**TASK TO CARRY OUT:**
Check each line of the listing below for the string "agent", then give only the number of lines where it occurs.

**SOURCE MATERIAL:**
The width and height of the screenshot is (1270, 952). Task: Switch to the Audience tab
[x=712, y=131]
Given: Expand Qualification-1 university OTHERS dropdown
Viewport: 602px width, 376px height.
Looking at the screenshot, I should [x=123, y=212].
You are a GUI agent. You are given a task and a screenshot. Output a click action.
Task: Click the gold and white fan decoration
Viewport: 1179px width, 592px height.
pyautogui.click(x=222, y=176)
...
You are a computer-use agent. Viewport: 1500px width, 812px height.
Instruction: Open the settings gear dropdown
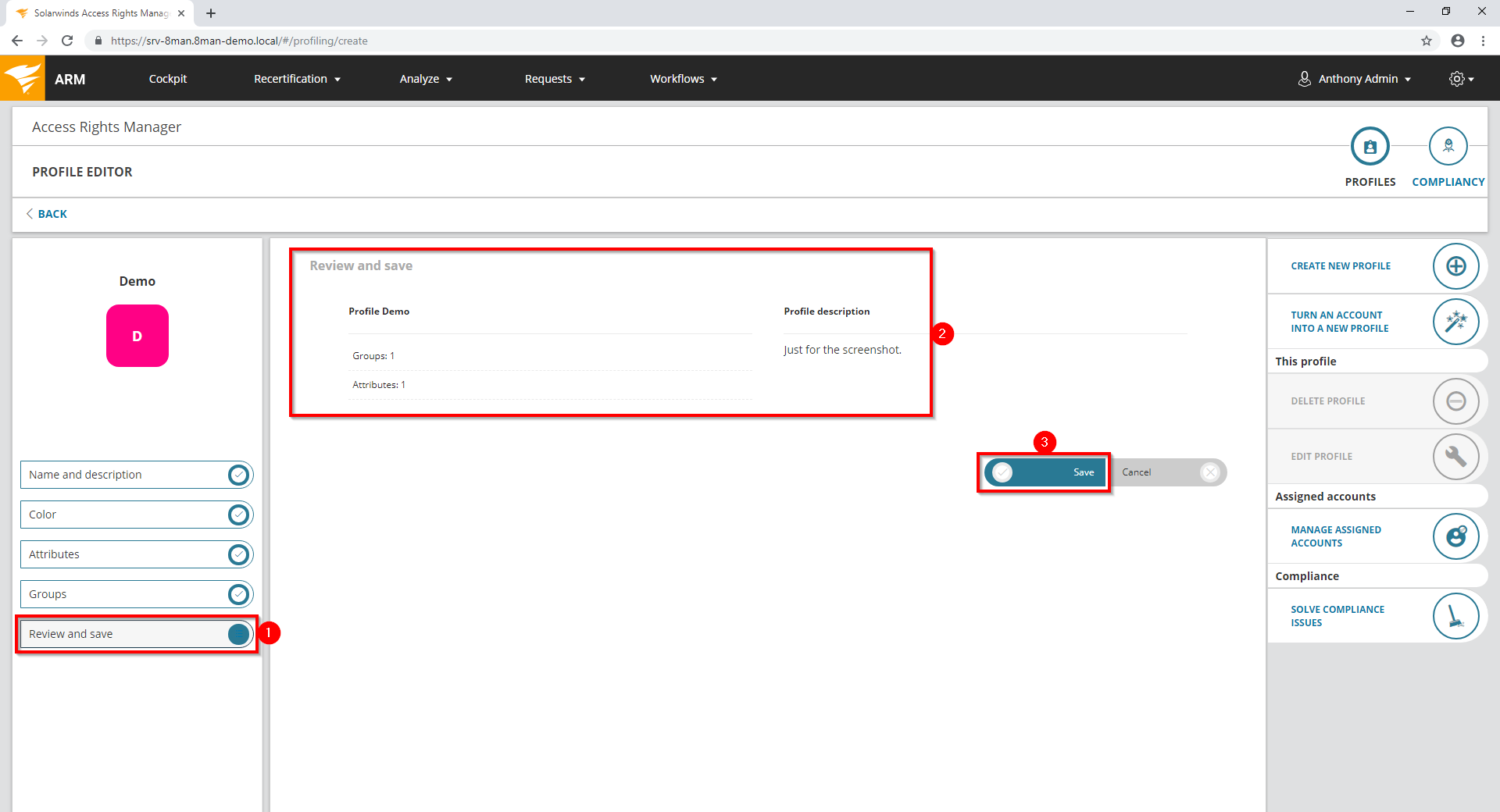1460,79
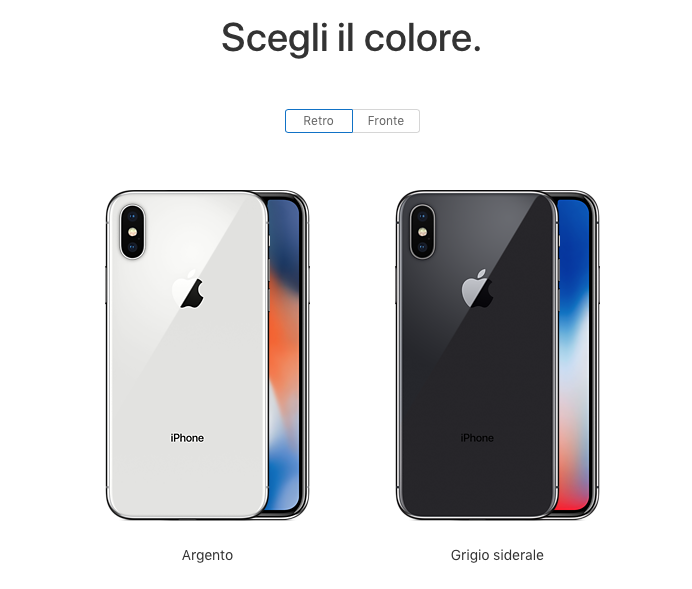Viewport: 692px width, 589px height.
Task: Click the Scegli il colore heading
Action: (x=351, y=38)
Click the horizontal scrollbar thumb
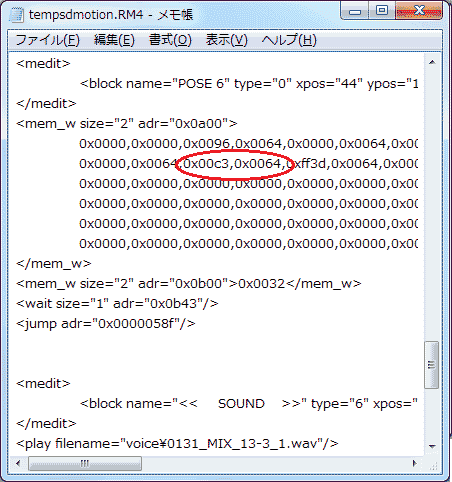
---
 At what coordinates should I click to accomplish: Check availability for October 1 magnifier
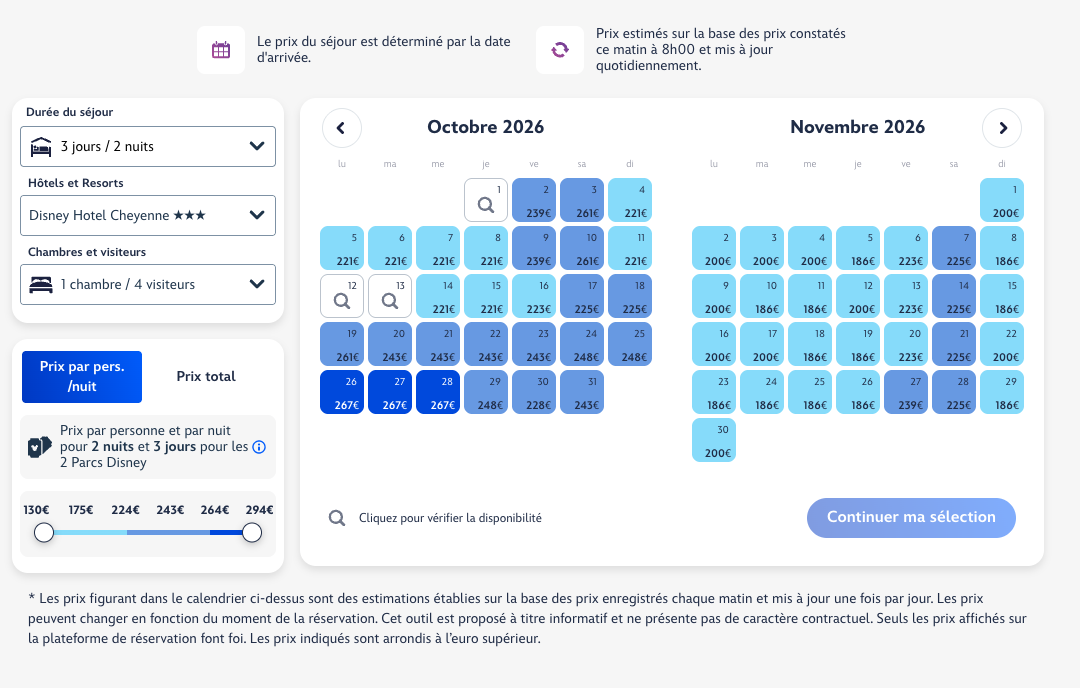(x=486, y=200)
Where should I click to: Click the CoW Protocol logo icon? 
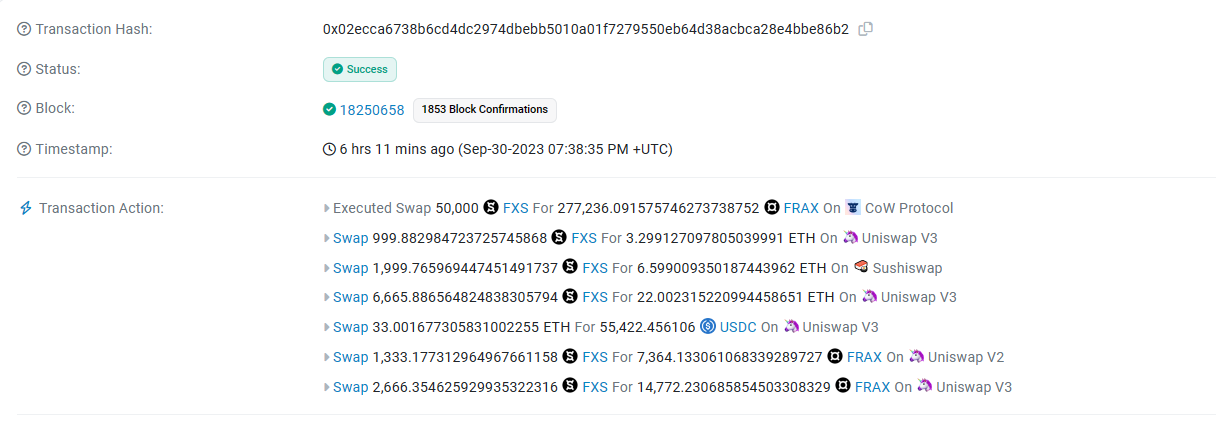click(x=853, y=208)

**RESPONSE:**
2